CART (Classification and Regression Trees), introduced by Breiman et al. in 1984, is the most widely used decision tree algorithm and the one implemented in scikit-learn. It always produces binary trees -- each internal node has exactly two children. The algorithm greedily searches for the best feature and threshold at each node by evaluating all possible binary splits and selecting the one that maximizes the impurity reduction (Gini for classification, MSE for regression).

CART uses a top-down, greedy recursive partitioning approach. Starting with the full dataset at the root, it finds the best binary split, partitions the data into two subsets, and recursively repeats the process on each subset. Growth stops when a stopping criterion is met (e.g., maximum depth, minimum samples per node, or no further impurity reduction). For pruning, CART uses cost-complexity pruning (also called minimal cost-complexity pruning or weakest-link pruning), which iteratively removes the subtree that contributes the least to overall tree performance, controlled by a complexity parameter alpha.

Key Points
  • Produces strictly binary trees (two children per node)
  • Uses Gini impurity for classification, MSE for regression
  • Greedy top-down recursive partitioning
  • Cost-complexity pruning with alpha parameter for regularization
  • Foundation of scikit-learn's DecisionTreeClassifier and DecisionTreeRegressor
MEDIUM What causes overfitting in decision trees and how do you prevent it?

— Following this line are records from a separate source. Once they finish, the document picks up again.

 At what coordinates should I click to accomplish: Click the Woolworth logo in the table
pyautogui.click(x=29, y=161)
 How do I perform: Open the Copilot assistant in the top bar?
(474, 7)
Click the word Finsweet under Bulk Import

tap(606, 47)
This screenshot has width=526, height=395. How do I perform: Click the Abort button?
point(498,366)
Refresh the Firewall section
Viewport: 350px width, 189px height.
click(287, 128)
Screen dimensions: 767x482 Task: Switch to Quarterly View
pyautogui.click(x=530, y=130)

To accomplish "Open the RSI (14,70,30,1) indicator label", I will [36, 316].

Decision trees are highly prone to overfitting because, without constraints, they will keep splitting until every leaf node is pure or contains a single sample. This creates extremely deep and complex trees that memorize training data, including noise, outliers, and random fluctuations. The resulting model has very low bias but extremely high variance -- it performs well on training data but generalizes poorly to unseen data.

Several techniques prevent overfitting. Pre-pruning constraints include setting max_depth to limit tree depth, min_samples_split to require a minimum number of samples before splitting, min_samples_leaf to enforce a minimum number of samples in each leaf, and max_features to consider only a random subset of features at each split. Post-pruning via cost-complexity pruning (ccp_alpha) removes branches after the tree is fully grown. Beyond single-tree methods, ensemble approaches like Random Forests and Gradient Boosting combine many trees to reduce variance while maintaining low bias.

Key Points
  • Unrestricted trees memorize noise and outliers (high variance)
  • Pre-pruning: max_depth, min_samples_split, min_samples_leaf
  • Post-pruning: cost-complexity pruning with ccp_alpha
  • Ensemble methods (Random Forest, Boosting) reduce variance
MEDIUM How does feature importance work in decision trees?

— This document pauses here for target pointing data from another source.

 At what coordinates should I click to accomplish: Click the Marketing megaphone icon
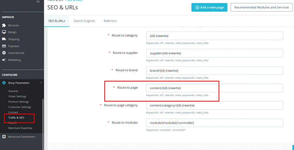(4, 60)
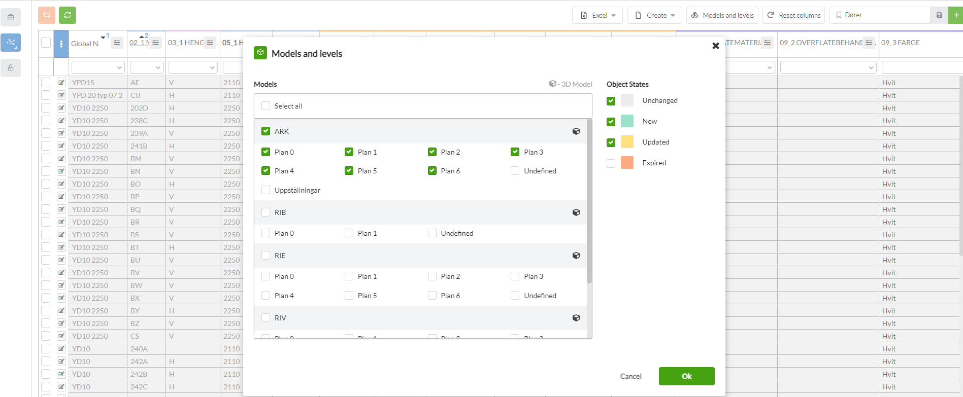Click the green plus add icon
The image size is (963, 397).
(956, 15)

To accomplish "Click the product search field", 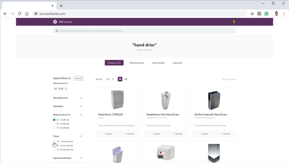I will point(144,31).
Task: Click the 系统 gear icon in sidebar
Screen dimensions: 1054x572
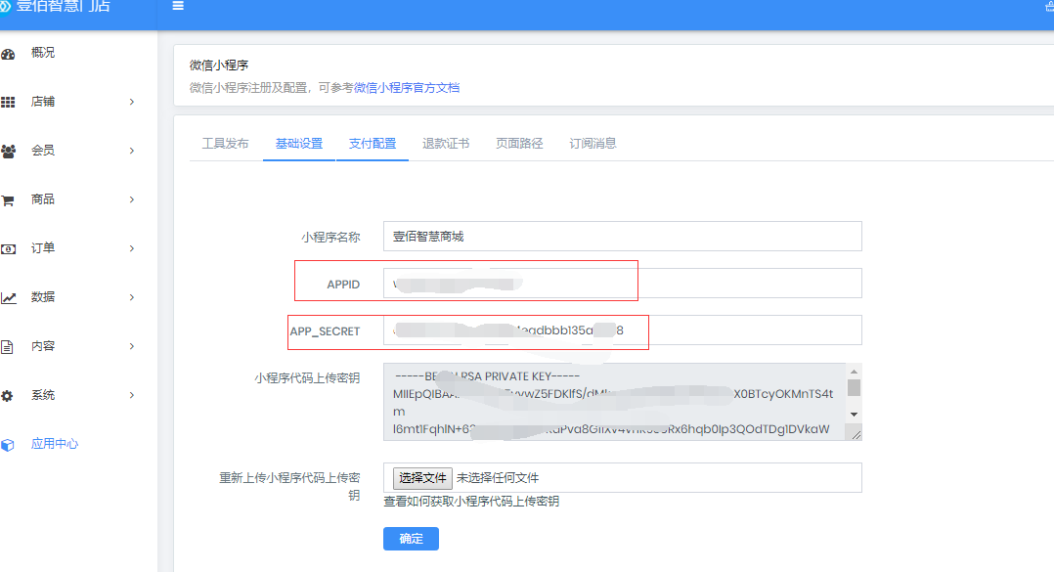Action: click(8, 395)
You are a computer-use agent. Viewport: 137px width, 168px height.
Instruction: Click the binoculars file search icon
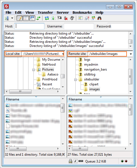(x=99, y=18)
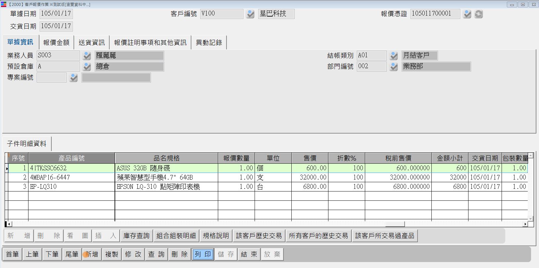Select product row EP-LQ310 in the grid
The image size is (539, 268).
[x=71, y=187]
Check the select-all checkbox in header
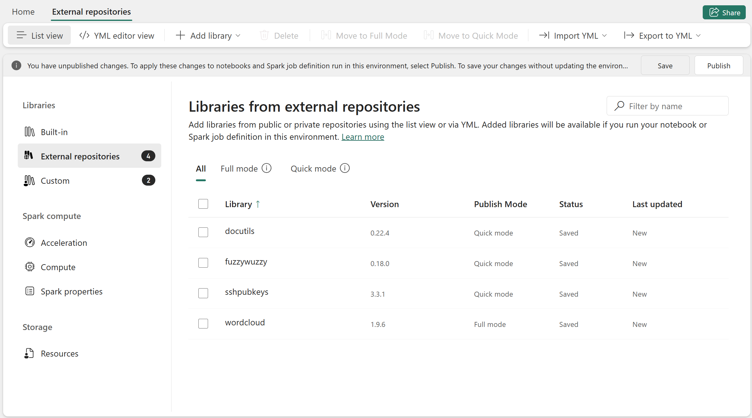 point(203,204)
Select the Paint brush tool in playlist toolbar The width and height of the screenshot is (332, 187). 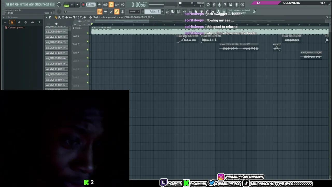point(59,17)
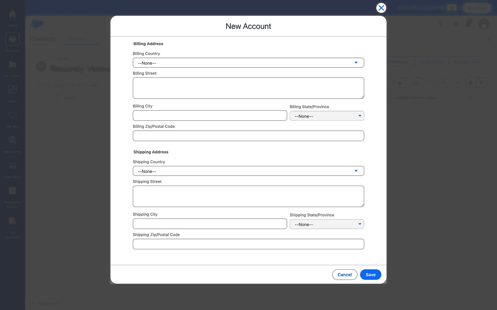Screen dimensions: 497x310
Task: Open the Generative Canvas icon
Action: 12,191
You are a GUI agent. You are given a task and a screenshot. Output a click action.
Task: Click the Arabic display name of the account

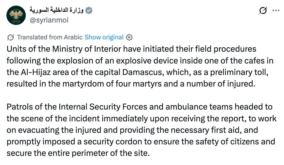(57, 10)

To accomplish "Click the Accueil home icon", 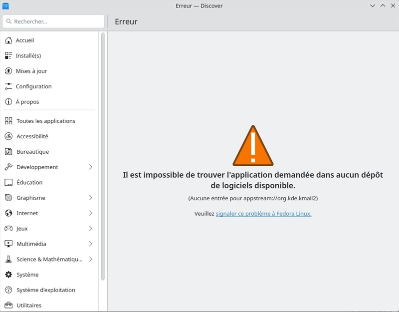I will coord(8,40).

Feature importance in decision trees is computed based on how much each feature contributes to reducing impurity across all nodes where it is used for splitting. For each node, the impurity decrease is calculated as the difference between the parent node's impurity and the weighted sum of the child nodes' impurities. These impurity decreases are accumulated for each feature across all splits in the tree and then normalized so that all importances sum to one.

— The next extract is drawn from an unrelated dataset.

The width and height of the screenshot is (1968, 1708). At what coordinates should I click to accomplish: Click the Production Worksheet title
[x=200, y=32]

This is known as Mean Decrease in Impurity (MDI) or Gini importance. Features that appear higher in the tree (closer to the root) and are used more frequently tend to have higher importance scores because they affect more samples and produce larger impurity reductions. However, MDI has a known bias toward features with many unique values (high cardinality), as these features have more possible split points and are statistically more likely to produce a good split. Permutation importance is an alternative that avoids this bias by measuring the drop in model performance when feature values are randomly shuffled.

Key Points
  • Based on total impurity reduction across all splits using each feature
  • Also called Mean Decrease in Impurity (MDI) or Gini importance
  • Features closer to root tend to have higher importance
  • Biased toward high-cardinality features; permutation importance is an alternative
HARD Compare ID3, C4.5, and CART algorithms in detail.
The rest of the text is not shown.